Posted by: Gary_K on Jun 27, 2009 7:45 AM

http://cadtips.cadalyst.com/display-properties/turn-objects-invisible-or-visible

 

Does anyone have such a lisp..

[ReMark]

Sounds like you're stuck between a rock and a hard place. Even if you clean out every computer (wipe and reinstall OS and all programs) as soon as you try to work with the drawing file you become infected again. How many infected drawing files do you suppose you have at this point?

[ReMark]

Are you saying you could not download the LISP file? Actually it is a zip file named HTH2058.zip. I was able to download it and unzip it. The zip file contained one file called Hide&Show.lsp. The routine is called by typing InVis. It purports to be able to turn objects invisible and then visible again. Use it to amaze your friends or hide something more sinister? The author does refer to "objects" so I'm not sure what you hoped to do with it. Care to explain?

[ReMark]

By the way, I did not try the lisp routine out so I can't tell you if it works or not.

[lordjkpff]

Tried the lisp, it found no hidden objects!

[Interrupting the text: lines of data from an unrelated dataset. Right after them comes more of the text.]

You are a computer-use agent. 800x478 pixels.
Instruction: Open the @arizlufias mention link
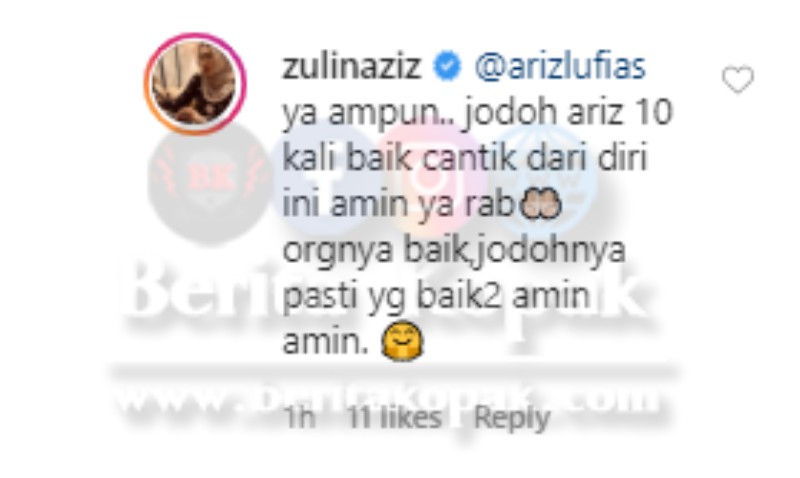[x=560, y=67]
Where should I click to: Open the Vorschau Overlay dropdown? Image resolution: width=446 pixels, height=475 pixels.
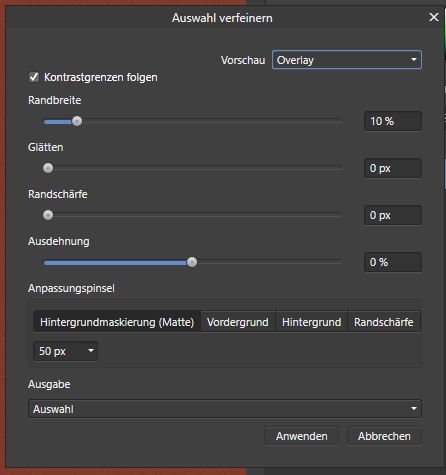(347, 60)
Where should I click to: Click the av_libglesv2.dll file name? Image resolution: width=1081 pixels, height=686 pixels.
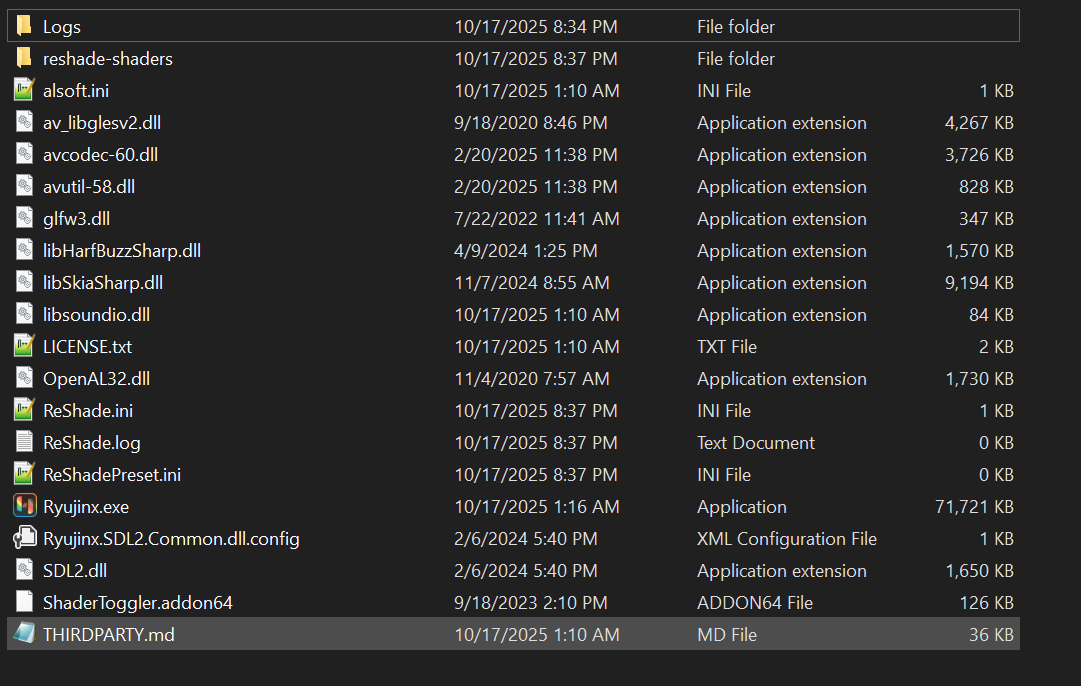(x=102, y=123)
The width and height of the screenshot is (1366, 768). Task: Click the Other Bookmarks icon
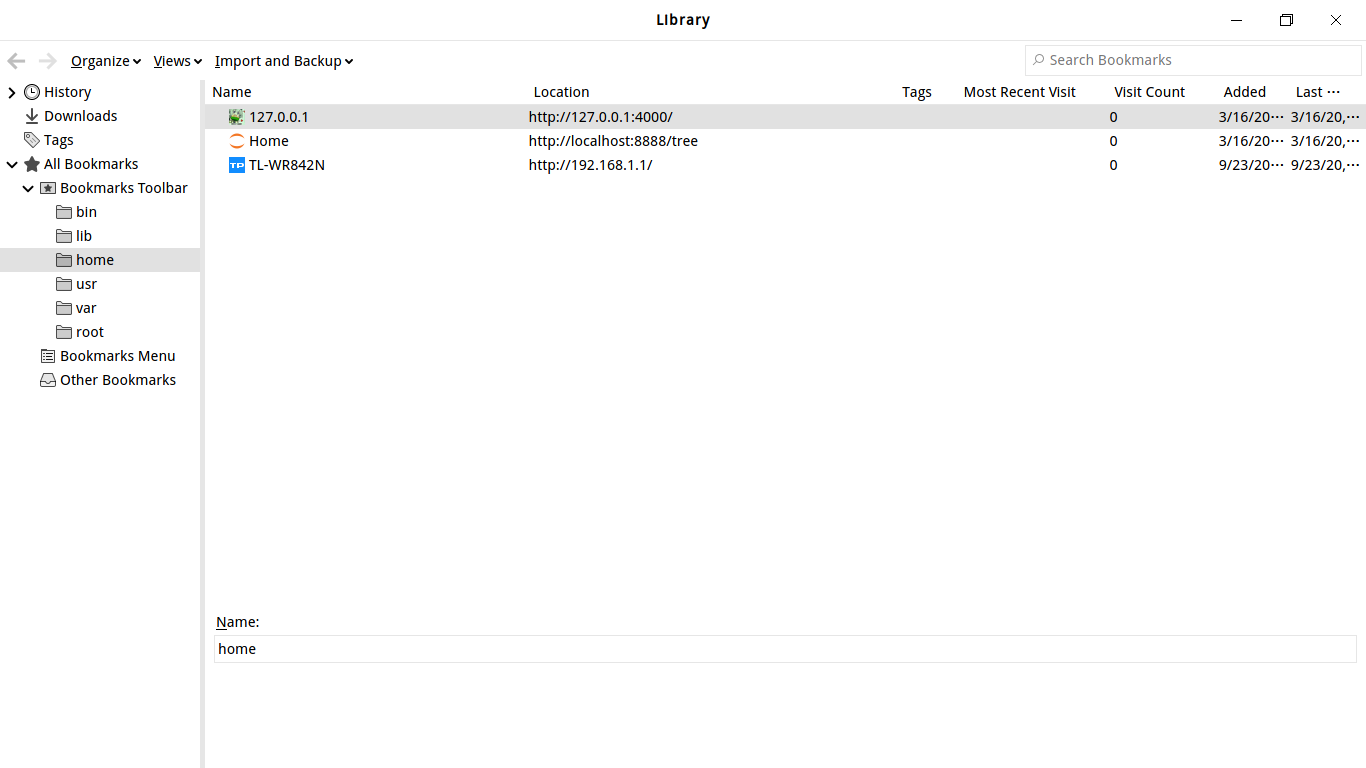tap(47, 379)
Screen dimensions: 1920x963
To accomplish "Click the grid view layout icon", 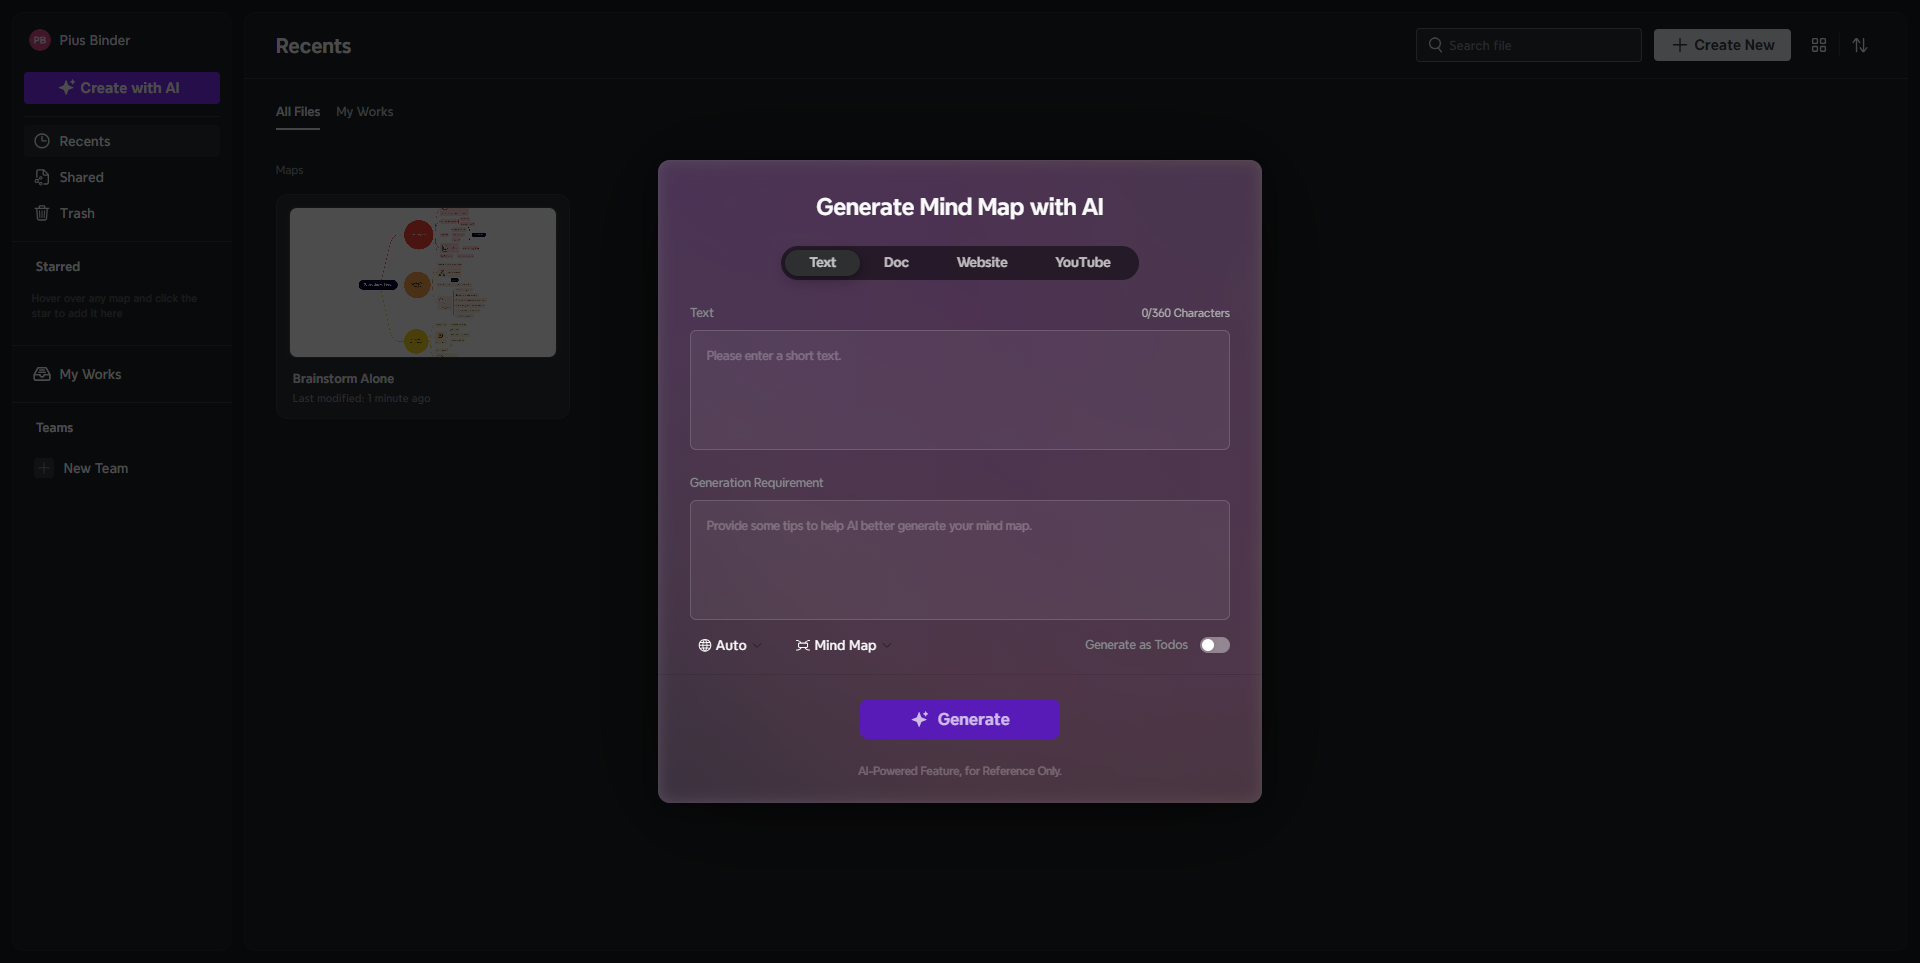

We have found this acad.vlx file throughout our server with the earliest date of 6/29, we figure someone received an updated background from an architect and it spread from there. We are considering going to a backup copy of our network which means we would lose 2 weeks worth of work!

I hope Autodesk is working with Symantec or another virus company to fix this. I have noticed more chatter popping up with this same malicious behavior.

I SUGGEST TO ANYONE TO EDUCATE YOUR CAD USERS, IF THEY SEE SUSPICIOUS WARNINGS TO ALERT THE CAD MANAGER!!!

[Car5858]

I would convert the infected files to pdf, before reverting to the network back up.

 

I have looked for the drawing that I had a problem with, That drawing is no longer in my system. I tend to deleat drawings after I convert to pdf to save space on the HD.

 

I also agree with the alert.

[ReMark]

I searched my standalone workstation and everything on our network and did not find any file named acad.vlx but then I did not expect to. I guess that at this point this is between your firm and AutoDesk. I wouldn't expect much in the way of help from Symantec (just my opinion).

 

Please keep us informed as to what transpires. Thanks and good luck.

[lordjkpff]

UPDATE:

Autodesk has given up on the tech support end and states that WBLOCK is the answer. Symantec has reported that they are starting to see a surge of similar requests for assistance.

For basic AutoCAD files the use of WBLOCK or a "Hard" Superpurge will remove the malicious virus within the DWG.

HOWEVER as for Civil 3D or any other vertical product, as of yet, there is no safe way to remove the virus without losing the intelligent data produced by the vertical product.